Ferrara. Garofalo. Pittore della Ferrara Estense

Ferrara, mostra "Garofalo. Pittore della Ferrara Estense", Castello Estense, 5 aprile – 20 luglio 2008. A cura di Mauro Lucco, Tatiana Kustodieva in collaborazione con Michele Danieli

Ferrara. Garofalo. Pittore della Ferrara Estense

Con Garofalo. Pittore della Ferrara Estense si apre la prima mostra della Fondazione Ermitage Italia promossa da Ministero per i Beni e le Attività Culturali, Museo Statale Ermitage, Regione Emilia-Romagna, Provincia di Ferrara, Comune di Ferrara, con il sostegno di Cassa di Risparmio di Ferrara, Fondazione Cassa di Risparmio di Ferrara, Hera.
 
Alla sua realizzazione – un omaggio alla città e alla sua storia di splendore e di mecenatismo cinquecentesco - hanno collaborato studiosi italiani, russi e musei di molti paesi.
 
Questa è stata un’occasione importante per fare il punto su un artista in passato sottovalutato dalla critica, ma in realtà apprezzato come “moderno” dal Vasari, per la pittura e per il suo stile di vita, e straordinariamente vitale e attivo nella città degli estensi, che in lui si identifica più che i altri: le sue opere, collocate soprattutto nelle chiese e nei palazzi nobiliari e meno nella corte, furono infatti sotto gli occhi di tutti, entrando presto nell’immaginario collettivo ferrarese, tanto da aver costituito, in occasione della mostra, un vero e proprio itinerario tematico nella città.

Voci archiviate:
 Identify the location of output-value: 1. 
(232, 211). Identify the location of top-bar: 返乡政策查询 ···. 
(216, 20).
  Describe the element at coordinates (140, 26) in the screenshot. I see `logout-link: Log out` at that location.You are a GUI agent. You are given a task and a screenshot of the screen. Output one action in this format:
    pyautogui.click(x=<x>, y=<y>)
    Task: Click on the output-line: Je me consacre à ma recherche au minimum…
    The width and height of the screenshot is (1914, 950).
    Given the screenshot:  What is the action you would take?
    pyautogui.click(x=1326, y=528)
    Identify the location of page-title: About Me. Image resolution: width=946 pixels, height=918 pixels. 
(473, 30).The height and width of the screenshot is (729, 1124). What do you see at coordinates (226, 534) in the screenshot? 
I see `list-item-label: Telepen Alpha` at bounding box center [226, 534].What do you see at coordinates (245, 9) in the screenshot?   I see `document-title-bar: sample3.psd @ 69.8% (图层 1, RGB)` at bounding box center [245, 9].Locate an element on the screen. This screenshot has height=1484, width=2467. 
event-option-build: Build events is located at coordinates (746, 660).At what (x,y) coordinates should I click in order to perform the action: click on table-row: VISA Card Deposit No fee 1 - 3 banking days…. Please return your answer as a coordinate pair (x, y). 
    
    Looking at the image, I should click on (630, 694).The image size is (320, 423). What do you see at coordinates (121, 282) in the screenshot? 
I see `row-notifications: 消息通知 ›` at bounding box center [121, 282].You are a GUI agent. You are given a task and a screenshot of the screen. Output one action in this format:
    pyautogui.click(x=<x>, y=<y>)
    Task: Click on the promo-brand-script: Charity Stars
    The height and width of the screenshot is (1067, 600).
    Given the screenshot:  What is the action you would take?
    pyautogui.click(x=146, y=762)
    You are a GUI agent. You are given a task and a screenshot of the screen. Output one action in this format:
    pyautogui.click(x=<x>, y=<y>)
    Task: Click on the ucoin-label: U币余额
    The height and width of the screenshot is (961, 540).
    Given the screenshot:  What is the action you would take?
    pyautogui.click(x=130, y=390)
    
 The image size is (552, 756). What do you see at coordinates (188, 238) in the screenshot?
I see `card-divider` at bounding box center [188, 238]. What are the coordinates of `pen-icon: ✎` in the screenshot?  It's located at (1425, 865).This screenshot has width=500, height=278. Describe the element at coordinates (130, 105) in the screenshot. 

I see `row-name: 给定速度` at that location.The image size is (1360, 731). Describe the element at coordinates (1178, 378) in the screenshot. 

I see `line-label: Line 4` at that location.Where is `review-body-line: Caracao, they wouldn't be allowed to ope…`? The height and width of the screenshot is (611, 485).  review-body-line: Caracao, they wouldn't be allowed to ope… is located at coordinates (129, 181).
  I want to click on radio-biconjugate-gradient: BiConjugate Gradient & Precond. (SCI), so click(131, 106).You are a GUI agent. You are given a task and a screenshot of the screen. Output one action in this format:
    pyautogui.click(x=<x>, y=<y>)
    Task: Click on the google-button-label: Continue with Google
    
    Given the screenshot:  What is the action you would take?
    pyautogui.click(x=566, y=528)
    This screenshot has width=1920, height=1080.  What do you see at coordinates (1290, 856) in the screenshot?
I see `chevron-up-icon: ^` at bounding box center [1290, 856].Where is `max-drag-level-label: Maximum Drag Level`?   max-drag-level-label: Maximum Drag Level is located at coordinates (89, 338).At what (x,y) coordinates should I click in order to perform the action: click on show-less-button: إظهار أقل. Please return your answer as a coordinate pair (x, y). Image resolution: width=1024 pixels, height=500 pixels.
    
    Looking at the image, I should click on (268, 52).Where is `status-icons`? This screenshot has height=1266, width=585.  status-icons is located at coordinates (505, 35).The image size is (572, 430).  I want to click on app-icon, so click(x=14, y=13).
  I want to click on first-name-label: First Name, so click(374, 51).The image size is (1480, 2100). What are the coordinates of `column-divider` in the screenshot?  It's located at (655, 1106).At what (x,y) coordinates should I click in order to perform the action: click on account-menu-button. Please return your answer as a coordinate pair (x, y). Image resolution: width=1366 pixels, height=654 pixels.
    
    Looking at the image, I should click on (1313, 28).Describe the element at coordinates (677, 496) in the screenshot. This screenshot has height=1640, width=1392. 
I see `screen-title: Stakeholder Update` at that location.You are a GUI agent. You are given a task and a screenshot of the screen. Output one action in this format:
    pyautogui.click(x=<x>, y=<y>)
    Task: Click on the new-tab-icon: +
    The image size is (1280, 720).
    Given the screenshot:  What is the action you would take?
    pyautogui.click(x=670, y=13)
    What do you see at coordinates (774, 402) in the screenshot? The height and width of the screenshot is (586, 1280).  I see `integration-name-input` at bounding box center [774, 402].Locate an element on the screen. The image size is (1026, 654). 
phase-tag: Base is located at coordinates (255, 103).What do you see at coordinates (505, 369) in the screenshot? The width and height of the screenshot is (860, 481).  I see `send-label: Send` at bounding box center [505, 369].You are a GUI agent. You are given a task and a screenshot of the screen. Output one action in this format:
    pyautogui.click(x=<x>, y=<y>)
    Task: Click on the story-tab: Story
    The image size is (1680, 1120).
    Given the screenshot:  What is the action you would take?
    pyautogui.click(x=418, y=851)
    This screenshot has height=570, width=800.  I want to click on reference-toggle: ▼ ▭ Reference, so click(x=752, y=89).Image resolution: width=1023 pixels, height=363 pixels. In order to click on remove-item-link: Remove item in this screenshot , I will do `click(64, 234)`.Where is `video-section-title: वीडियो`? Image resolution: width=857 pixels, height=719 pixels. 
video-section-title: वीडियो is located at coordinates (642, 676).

Esercizi:
1/ Rispondi in base al testo sulla mostra di Garofalo:
(a) In quali date si tiene la mostra al Castello Estense?
(b) Per quali due aspetti il Vasari apprezzava Garofalo come "moderno"?
(c) Dove si trovano soprattutto le opere di Garofalo?
2/ Elenca tutti gli enti che, secondo il testo sulla mostra di Garofalo, hanno promosso la prima mostra della Fondazione Ermitage Italia.
3/ Scrivi il seguito del testo sulla mostra di Garofalo, partendo dopo la sua ultima frase.

Soluzioni:
1/
(a) Dal 5 aprile al 20 luglio 2008.
(b) Per la pittura e per il suo stile di vita.
(c) Nelle chiese e nei palazzi nobiliari.

2/
Ministero per i Beni e le Attività Culturali
Museo Statale Ermitage
Regione Emilia-Romagna
Provincia di Ferrara
Comune di Ferrara

3/
La mostra ha permesso di poter ammirare opere che le rotte del collezionismo avevano allontanato dall’Italia a partire della fine del Cinquecento e, a tal proposito, è da ricordare che un nucleo importante di opere è conservato proprio nel Museo Statale Ermitage di San Pietroburgo.
 
La cultura artistica di Garofalo abbraccia tanta parte di arte italiana del tempo, parte infatti dagli esempi a lui più vicini, come Dosso Dossi, ma ben presto viene influenzato dall’arte veneta nonché da quella romana. Proprio la perfetta fusione tra i modi di Raffello Sanzio e di Giorgione sarà uno dei maggiori traguardi di Garofalo, cui tutta la letteratura riconosce il merito di aver trovato una delle più originali sintesi tra la pittura veneta e quella romana.
 
L’intento artistico di Garofalo si concretizza nella capacità di fondere le diverse parlate della cultura figurativa del suo tempo in una lingua fluida e bella, in armoniosa unità, senza cesure nette, senza conversioni radicali, ma parlando sempre la sua inconfondibile lingua poetica.